Education


Mali - Crise au sein des syndicats de l’éducation : le SY.P.E.S.CO. se démarque de l’assemblée générale du 14 avril

last updated: Saturday, April 11, 2026 11:47 PM
Source: Nouvelle Afrique

Acteurs de la synergie des syndicats de l'éducation signataires du 15 octobre 2016

Le front syndical de l’éducation vacille. Par un communiqué officiel publié ce samedi 11 avril 2026, le Syndicat des Professeurs de l’Enseignement Secondaire des Collectivités (SY.P.E.S.CO.) a annoncé qu’il ne participerait pas à l’assemblée générale de la Synergie prévue pour le 14 avril prochain.

La rupture semble consommée au sein des défenseurs de l'école malienne. Alors que la Synergie des syndicats de l'éducation signataires du 15 octobre 2016 s'apprête à se réunir mardi prochain, le Bureau Exécutif National du SY.P.E.S.CO. a choisi de tracer sa propre voie. Signé par son secrétaire général, Moulaye Koniba Coulibaly, le texte est sans équivoque : le syndicat refuse de s'associer à une démarche qu'il juge contraire au respect des lois de la République.

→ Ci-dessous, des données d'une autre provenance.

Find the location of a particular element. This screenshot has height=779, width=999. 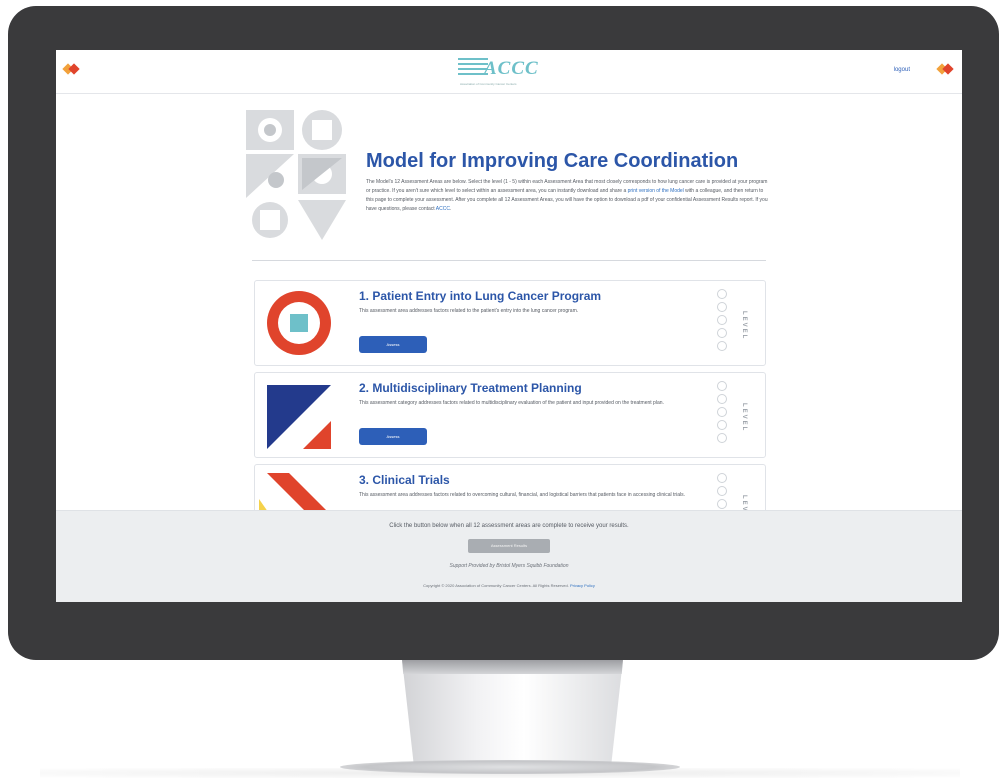

page-title: Model for Improving Care Coordination is located at coordinates (552, 161).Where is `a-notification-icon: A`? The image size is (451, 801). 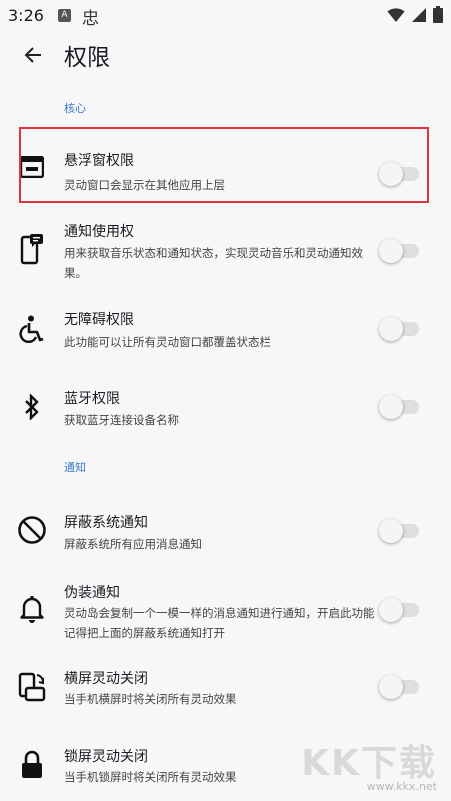
a-notification-icon: A is located at coordinates (64, 16).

Au cœur de cette fracture se trouve la gestion des diplômés de la "nouvelle formule" de l’École Normale Supérieure (ENSUP). Selon le SY.P.E.S.CO., certains syndicats tentent d'intégrer ces détenteurs de licence professionnelle dans l'enseignement secondaire, alors que les textes en vigueur les destinent exclusivement à l’enseignement fondamental. Pour Moulaye Koniba Coulibaly, il s'agit d'une question de principe et de crédibilité. Le secrétaire général n'a d'ailleurs pas mâché ses mots pour justifier ce retrait : « Cette divergence est intervenue lorsque certains syndicats, aveuglés par l'émotion, ont tenté de piétiner les textes de la République au profit de leurs intérêts personnels. Il n’est pas bienséant de défendre l'indéfendable au risque de perdre notre crédibilité syndicale dont l'objectif premier est le respect strict des textes. »

 

Un appel à la poursuite des cours

Le syndicat se défend de toute hostilité envers les jeunes diplômés, mais refuse de leur vendre des illusions. Le communiqué précise qu'il est inutile de leurrer ces enseignants en les poussant vers des revendications qui les exposeraient à des impasses juridiques graves. Le bureau national estime que vouloir les défendre contre les textes revient à les exposer à des dangers dont personne ne pourra les extirper.

En conséquence, la direction du SY.P.E.S.CO. exhorte l'ensemble de ses militantes et militants à ne pas suivre le mouvement de contestation. L'organisation demande officiellement à ses membres de vaquer normalement à leurs activités pédagogiques le mardi 14 avril 2026. Cette décision marque un tournant majeur dans l'unité syndicale, le SY.P.E.S.CO. affirmant sa volonté de combattre ce qu'il qualifie désormais d'injustice syndicale tout en restant un acteur strictement légaliste.